Although mRNA vaccines have shown certain clinical benefits in multiple malignancies, their therapeutic efficacies against hepatocellular carcinoma (HCC) remains uncertain. This study focused on establishing a novel risk score system based on immune subtypes so as to identify optimal HCC mRNA vaccination population.

Methods

GEPIA, cBioPortal and TIMER databases were utilized to identify candidate genes for mRNA vaccination in HCC. Subsequently, immune subtypes were constructed based on the candidate genes. According to the differential expressed genes among various immune subtypes, a risk score system was established using machine learning algorithm. Besides, multi-color immunofluorescence of tumor tissues from 72 HCC patients were applied to validate the feasibility and efficiency of the risk score system.

Results

Twelve overexpressed and mutated genes associated with poor survival and APCs infiltration were identified as potential candidate targets for mRNA vaccination. Three immune subtypes (e.g. IS1, IS2 and IS3) with distinct clinicopathological and molecular profiles were constructed according to the 12 candidate genes. Based on the immune subtype, a risk score system was developed, and according to the risk score from low to high, HCC patients were classified into four subgroups on average (e.g.
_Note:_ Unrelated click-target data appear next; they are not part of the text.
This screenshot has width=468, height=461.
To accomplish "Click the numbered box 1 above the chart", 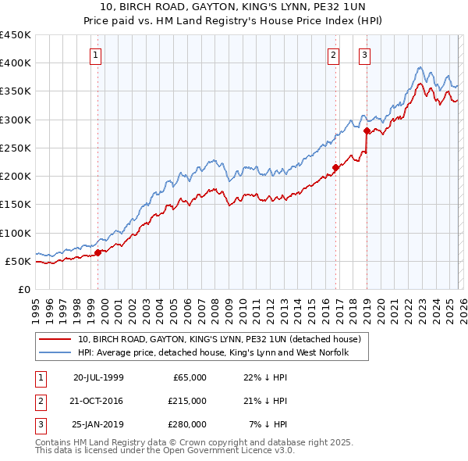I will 95,55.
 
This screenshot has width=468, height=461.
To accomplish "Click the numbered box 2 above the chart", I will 333,55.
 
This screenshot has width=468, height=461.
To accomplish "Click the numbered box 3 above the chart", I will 364,55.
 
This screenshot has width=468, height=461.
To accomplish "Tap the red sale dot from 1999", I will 98,252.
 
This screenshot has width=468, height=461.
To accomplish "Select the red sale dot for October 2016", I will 336,167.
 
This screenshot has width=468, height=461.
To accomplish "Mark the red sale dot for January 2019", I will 367,131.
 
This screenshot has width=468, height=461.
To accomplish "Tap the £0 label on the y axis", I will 23,289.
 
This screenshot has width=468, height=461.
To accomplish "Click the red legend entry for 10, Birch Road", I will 218,340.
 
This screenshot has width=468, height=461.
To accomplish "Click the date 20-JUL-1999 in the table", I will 98,377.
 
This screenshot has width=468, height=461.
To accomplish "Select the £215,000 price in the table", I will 187,401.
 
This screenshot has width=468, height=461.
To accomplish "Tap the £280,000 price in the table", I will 187,424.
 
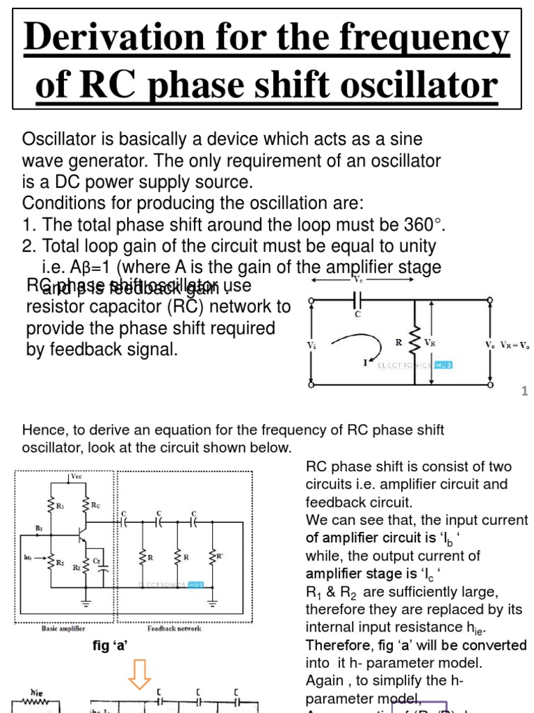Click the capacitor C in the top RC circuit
[357, 300]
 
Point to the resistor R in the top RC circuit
[415, 342]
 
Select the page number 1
[525, 392]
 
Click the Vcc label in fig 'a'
[76, 477]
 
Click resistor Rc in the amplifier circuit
[86, 504]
RS1, RS2, RS3 and RS4). RS4 mainly overlapped with IS3, RS1 with IS2, and RS2+RS3 with IS1. ROC analysis also suggested the significant capacity of the risk score to distinguish between the three immune subtypes. Higher risk score exhibited robustly predictive ability for worse survival, which was further independently proved by multi-color immunofluorescence of HCC samples. Notably, RS4 tumors exhibited an increased immunosuppressive phenotype, higher expression of the twelve potential candidate targets and increased genome altered fraction, and therefore might benefit more from vaccination.

Conclusions

This novel risk score system based on immune subtypes enabled the identification of RS4 tumor that, due to its highly immunosuppressive microenvironment, may benefit from HCC mRNA vaccination.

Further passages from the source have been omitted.